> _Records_

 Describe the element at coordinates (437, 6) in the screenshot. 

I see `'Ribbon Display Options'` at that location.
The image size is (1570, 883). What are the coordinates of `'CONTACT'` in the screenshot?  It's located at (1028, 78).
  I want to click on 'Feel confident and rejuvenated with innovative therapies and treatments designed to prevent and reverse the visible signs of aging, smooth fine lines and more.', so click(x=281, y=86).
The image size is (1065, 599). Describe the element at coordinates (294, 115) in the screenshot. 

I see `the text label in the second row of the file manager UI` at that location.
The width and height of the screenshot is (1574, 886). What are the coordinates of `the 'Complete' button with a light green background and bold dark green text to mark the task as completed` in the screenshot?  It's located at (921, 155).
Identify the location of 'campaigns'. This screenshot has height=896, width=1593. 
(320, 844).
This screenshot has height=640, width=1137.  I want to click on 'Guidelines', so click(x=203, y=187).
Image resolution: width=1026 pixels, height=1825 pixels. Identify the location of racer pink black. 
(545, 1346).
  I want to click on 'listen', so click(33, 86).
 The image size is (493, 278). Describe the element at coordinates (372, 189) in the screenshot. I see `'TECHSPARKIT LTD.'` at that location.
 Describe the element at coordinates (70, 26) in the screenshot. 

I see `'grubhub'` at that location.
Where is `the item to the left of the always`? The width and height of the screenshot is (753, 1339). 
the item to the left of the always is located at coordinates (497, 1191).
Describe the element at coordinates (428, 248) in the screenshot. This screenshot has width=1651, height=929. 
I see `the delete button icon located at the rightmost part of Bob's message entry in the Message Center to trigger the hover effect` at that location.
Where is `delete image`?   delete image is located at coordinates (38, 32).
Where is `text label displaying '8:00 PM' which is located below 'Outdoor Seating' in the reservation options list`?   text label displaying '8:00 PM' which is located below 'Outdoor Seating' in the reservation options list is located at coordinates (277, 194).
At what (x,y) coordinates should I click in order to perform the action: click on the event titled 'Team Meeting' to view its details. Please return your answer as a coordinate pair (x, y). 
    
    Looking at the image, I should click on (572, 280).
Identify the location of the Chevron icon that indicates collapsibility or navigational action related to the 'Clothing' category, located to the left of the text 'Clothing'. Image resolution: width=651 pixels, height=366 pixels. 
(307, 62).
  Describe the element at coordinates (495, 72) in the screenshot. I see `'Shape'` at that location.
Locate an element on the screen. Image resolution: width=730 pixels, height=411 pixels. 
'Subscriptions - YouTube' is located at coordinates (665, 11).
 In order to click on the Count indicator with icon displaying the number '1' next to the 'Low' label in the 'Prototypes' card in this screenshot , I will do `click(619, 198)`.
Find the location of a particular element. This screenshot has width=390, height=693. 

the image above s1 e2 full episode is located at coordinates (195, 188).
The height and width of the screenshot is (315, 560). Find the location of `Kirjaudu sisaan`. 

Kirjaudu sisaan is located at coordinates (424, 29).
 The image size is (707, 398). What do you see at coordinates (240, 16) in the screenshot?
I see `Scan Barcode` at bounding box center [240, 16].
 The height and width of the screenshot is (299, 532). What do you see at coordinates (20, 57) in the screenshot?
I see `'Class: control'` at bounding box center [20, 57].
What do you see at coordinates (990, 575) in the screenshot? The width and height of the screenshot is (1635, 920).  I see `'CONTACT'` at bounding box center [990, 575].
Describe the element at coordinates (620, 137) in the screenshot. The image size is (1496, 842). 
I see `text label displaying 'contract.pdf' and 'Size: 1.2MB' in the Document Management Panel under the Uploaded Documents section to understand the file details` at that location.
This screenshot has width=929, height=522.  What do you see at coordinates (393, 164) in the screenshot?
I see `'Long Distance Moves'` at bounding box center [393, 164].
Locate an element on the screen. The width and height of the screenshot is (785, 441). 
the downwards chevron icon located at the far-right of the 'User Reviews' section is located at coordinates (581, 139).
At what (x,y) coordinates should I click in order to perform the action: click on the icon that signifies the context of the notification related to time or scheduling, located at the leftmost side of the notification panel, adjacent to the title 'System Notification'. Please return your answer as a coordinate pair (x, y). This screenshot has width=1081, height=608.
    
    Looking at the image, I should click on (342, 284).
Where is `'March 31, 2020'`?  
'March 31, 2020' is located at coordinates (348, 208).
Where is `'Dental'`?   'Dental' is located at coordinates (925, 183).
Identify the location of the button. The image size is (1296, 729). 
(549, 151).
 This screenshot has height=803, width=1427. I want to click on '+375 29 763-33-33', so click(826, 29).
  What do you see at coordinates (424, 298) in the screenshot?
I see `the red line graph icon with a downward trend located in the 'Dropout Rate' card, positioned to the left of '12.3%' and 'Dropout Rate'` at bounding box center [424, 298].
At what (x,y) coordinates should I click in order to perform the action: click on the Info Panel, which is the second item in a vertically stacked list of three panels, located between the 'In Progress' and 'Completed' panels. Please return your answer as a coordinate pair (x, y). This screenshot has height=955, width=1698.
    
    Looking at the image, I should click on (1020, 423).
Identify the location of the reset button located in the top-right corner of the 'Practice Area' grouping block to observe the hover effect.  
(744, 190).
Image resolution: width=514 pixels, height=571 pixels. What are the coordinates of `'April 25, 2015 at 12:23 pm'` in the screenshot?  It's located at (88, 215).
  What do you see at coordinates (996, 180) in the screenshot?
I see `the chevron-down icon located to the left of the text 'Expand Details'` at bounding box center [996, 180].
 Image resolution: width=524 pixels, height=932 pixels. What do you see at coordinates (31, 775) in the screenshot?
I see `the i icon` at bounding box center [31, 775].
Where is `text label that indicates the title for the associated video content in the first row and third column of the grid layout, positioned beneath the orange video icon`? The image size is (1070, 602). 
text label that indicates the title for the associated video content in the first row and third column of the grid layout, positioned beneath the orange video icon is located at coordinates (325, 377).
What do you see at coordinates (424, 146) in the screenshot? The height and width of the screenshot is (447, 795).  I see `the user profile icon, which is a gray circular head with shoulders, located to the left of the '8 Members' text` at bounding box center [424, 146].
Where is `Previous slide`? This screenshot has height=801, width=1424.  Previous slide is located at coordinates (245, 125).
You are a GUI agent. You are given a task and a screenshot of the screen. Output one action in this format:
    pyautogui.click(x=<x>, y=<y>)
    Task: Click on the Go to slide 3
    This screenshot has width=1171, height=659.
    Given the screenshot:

> _EXERCISE INSTRUCTIONS_
Edit the listing above by replacing every "Where is" with "Where can I find". Keep everything else the same.

> _CORRECT RESULT_
 Describe the element at coordinates (437, 6) in the screenshot. 

I see `'Ribbon Display Options'` at that location.
The image size is (1570, 883). What are the coordinates of `'CONTACT'` in the screenshot?  It's located at (1028, 78).
  I want to click on 'Feel confident and rejuvenated with innovative therapies and treatments designed to prevent and reverse the visible signs of aging, smooth fine lines and more.', so click(x=281, y=86).
The image size is (1065, 599). Describe the element at coordinates (294, 115) in the screenshot. 

I see `the text label in the second row of the file manager UI` at that location.
The width and height of the screenshot is (1574, 886). What are the coordinates of `the 'Complete' button with a light green background and bold dark green text to mark the task as completed` in the screenshot?  It's located at (921, 155).
Identify the location of 'campaigns'. This screenshot has height=896, width=1593. 
(320, 844).
This screenshot has height=640, width=1137.  I want to click on 'Guidelines', so click(x=203, y=187).
Image resolution: width=1026 pixels, height=1825 pixels. Identify the location of racer pink black. 
(545, 1346).
  I want to click on 'listen', so click(33, 86).
 The image size is (493, 278). Describe the element at coordinates (372, 189) in the screenshot. I see `'TECHSPARKIT LTD.'` at that location.
 Describe the element at coordinates (70, 26) in the screenshot. 

I see `'grubhub'` at that location.
Where can I find `the item to the left of the always`? The width and height of the screenshot is (753, 1339). 
the item to the left of the always is located at coordinates (497, 1191).
Describe the element at coordinates (428, 248) in the screenshot. This screenshot has width=1651, height=929. 
I see `the delete button icon located at the rightmost part of Bob's message entry in the Message Center to trigger the hover effect` at that location.
Where can I find `delete image`?   delete image is located at coordinates (38, 32).
Where can I find `text label displaying '8:00 PM' which is located below 'Outdoor Seating' in the reservation options list`?   text label displaying '8:00 PM' which is located below 'Outdoor Seating' in the reservation options list is located at coordinates (277, 194).
At what (x,y) coordinates should I click in order to perform the action: click on the event titled 'Team Meeting' to view its details. Please return your answer as a coordinate pair (x, y). 
    
    Looking at the image, I should click on (572, 280).
Identify the location of the Chevron icon that indicates collapsibility or navigational action related to the 'Clothing' category, located to the left of the text 'Clothing'. Image resolution: width=651 pixels, height=366 pixels. 
(307, 62).
  Describe the element at coordinates (495, 72) in the screenshot. I see `'Shape'` at that location.
Locate an element on the screen. Image resolution: width=730 pixels, height=411 pixels. 
'Subscriptions - YouTube' is located at coordinates (665, 11).
 In order to click on the Count indicator with icon displaying the number '1' next to the 'Low' label in the 'Prototypes' card in this screenshot , I will do `click(619, 198)`.
Find the location of a particular element. This screenshot has width=390, height=693. 

the image above s1 e2 full episode is located at coordinates (195, 188).
The height and width of the screenshot is (315, 560). Find the location of `Kirjaudu sisaan`. 

Kirjaudu sisaan is located at coordinates (424, 29).
 The image size is (707, 398). What do you see at coordinates (240, 16) in the screenshot?
I see `Scan Barcode` at bounding box center [240, 16].
 The height and width of the screenshot is (299, 532). What do you see at coordinates (20, 57) in the screenshot?
I see `'Class: control'` at bounding box center [20, 57].
What do you see at coordinates (990, 575) in the screenshot? The width and height of the screenshot is (1635, 920).  I see `'CONTACT'` at bounding box center [990, 575].
Describe the element at coordinates (620, 137) in the screenshot. The image size is (1496, 842). 
I see `text label displaying 'contract.pdf' and 'Size: 1.2MB' in the Document Management Panel under the Uploaded Documents section to understand the file details` at that location.
This screenshot has width=929, height=522.  What do you see at coordinates (393, 164) in the screenshot?
I see `'Long Distance Moves'` at bounding box center [393, 164].
Locate an element on the screen. The width and height of the screenshot is (785, 441). 
the downwards chevron icon located at the far-right of the 'User Reviews' section is located at coordinates (581, 139).
At what (x,y) coordinates should I click in order to perform the action: click on the icon that signifies the context of the notification related to time or scheduling, located at the leftmost side of the notification panel, adjacent to the title 'System Notification'. Please return your answer as a coordinate pair (x, y). This screenshot has width=1081, height=608.
    
    Looking at the image, I should click on (342, 284).
Where can I find `'March 31, 2020'`?  
'March 31, 2020' is located at coordinates (348, 208).
Where can I find `'Dental'`?   'Dental' is located at coordinates (925, 183).
Identify the location of the button. The image size is (1296, 729). 
(549, 151).
 This screenshot has height=803, width=1427. I want to click on '+375 29 763-33-33', so click(826, 29).
  What do you see at coordinates (424, 298) in the screenshot?
I see `the red line graph icon with a downward trend located in the 'Dropout Rate' card, positioned to the left of '12.3%' and 'Dropout Rate'` at bounding box center [424, 298].
At what (x,y) coordinates should I click in order to perform the action: click on the Info Panel, which is the second item in a vertically stacked list of three panels, located between the 'In Progress' and 'Completed' panels. Please return your answer as a coordinate pair (x, y). This screenshot has height=955, width=1698.
    
    Looking at the image, I should click on (1020, 423).
Identify the location of the reset button located in the top-right corner of the 'Practice Area' grouping block to observe the hover effect.  
(744, 190).
Image resolution: width=514 pixels, height=571 pixels. What are the coordinates of `'April 25, 2015 at 12:23 pm'` in the screenshot?  It's located at (88, 215).
  What do you see at coordinates (996, 180) in the screenshot?
I see `the chevron-down icon located to the left of the text 'Expand Details'` at bounding box center [996, 180].
 Image resolution: width=524 pixels, height=932 pixels. What do you see at coordinates (31, 775) in the screenshot?
I see `the i icon` at bounding box center [31, 775].
Where can I find `text label that indicates the title for the associated video content in the first row and third column of the grid layout, positioned beneath the orange video icon`? The image size is (1070, 602). 
text label that indicates the title for the associated video content in the first row and third column of the grid layout, positioned beneath the orange video icon is located at coordinates (325, 377).
What do you see at coordinates (424, 146) in the screenshot? The height and width of the screenshot is (447, 795).  I see `the user profile icon, which is a gray circular head with shoulders, located to the left of the '8 Members' text` at bounding box center [424, 146].
Where can I find `Previous slide`? This screenshot has height=801, width=1424.  Previous slide is located at coordinates (245, 125).
You are a GUI agent. You are given a task and a screenshot of the screen. Output one action in this format:
    pyautogui.click(x=<x>, y=<y>)
    Task: Click on the Go to slide 3
    This screenshot has width=1171, height=659.
    Given the screenshot:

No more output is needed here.